In vitro phenotypic and transcriptomic variation in Neisseria musculi morphotypes correlate with colonization variability and persistence in vivo

Asymptomatic colonization of the upper respiratory tract is a common trait of the two human restricted pathogens, Neisseria gonorrhoeae , and Neisseria meningitidis . In vivo models of pathogenic neisserial infections are heterologous systems that permit short-term colonization but do not fully recapitulate infections in humans. Studying Neisseria musculi (Nmus), an oral commensal, in laboratory mice allows investigation of Neisseria -host interactions that avoids host restriction barriers. Nmus produces smooth and rough morphotypes on solid media. We compared the in vitro phenotypes, biofilm transcriptomes, in vivo colonization patterns, and burdens of the two Nmus morphotypes.

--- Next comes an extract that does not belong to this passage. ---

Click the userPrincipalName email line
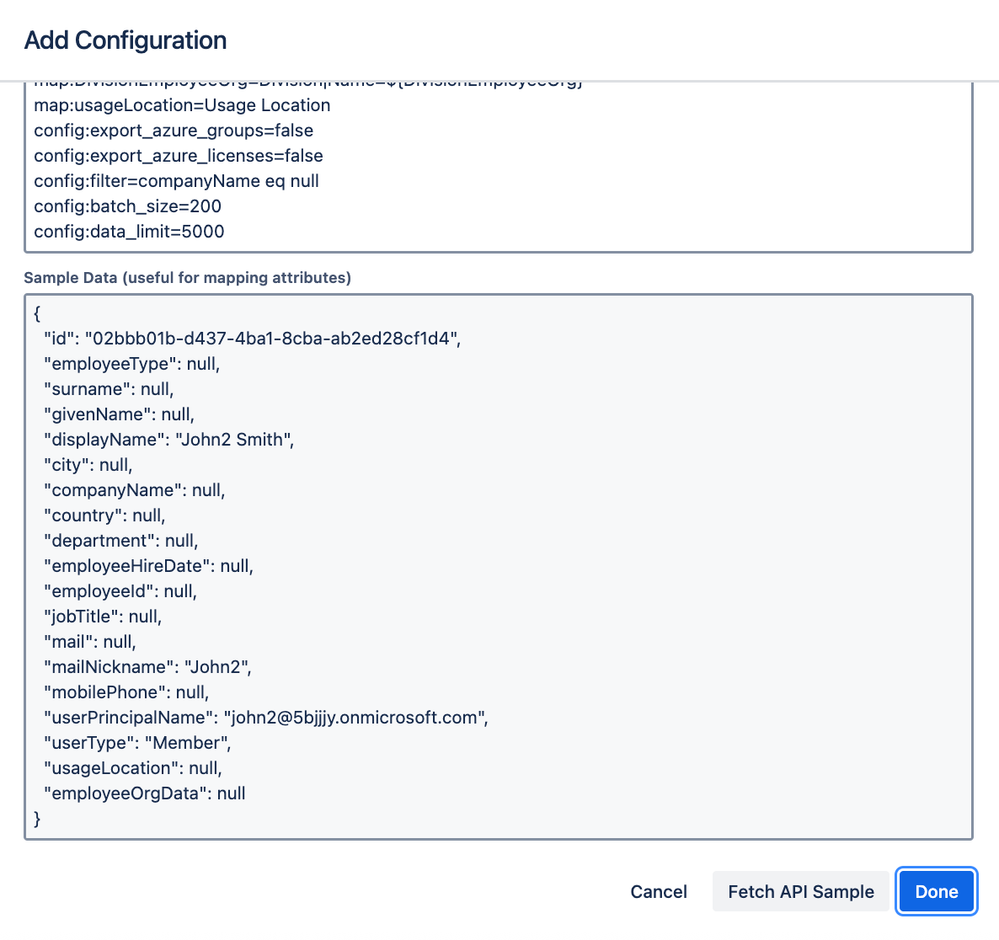This screenshot has height=940, width=999. coord(265,717)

We observed that the two morphotypes differ in biofilm formation, pilin production, transformation frequency, and aggregation in vitro. These phenotypes strongly correlated with differential expression of a set of genes in the Nmus biofilms including those that encoded factors for bacterial attachment. In vivo , the smooth morphotype stably colonized the oral cavities of all inoculated A/J and C57BL/6J mice at higher burdens relative to the rough. Interestingly, both morphotypes colonized the oral cavities of A/Js at higher magnitudes than in C57BL/6Js. Gut colonization by the smooth morphotype was qualitatively higher than the rough. Nasal colonization in the A/Js was transient following nasal inoculations. Collectively, our results demonstrate that colonization by Nmus can be affected by various factors including Nmus morphotypes, inoculation routes, anatomical niches, and host backgrounds. The Nmus-mouse model can use variable morphotype-host combinations to study the dynamics of neisserial asymptomatic colonization and persistence in multiple extragenital niches.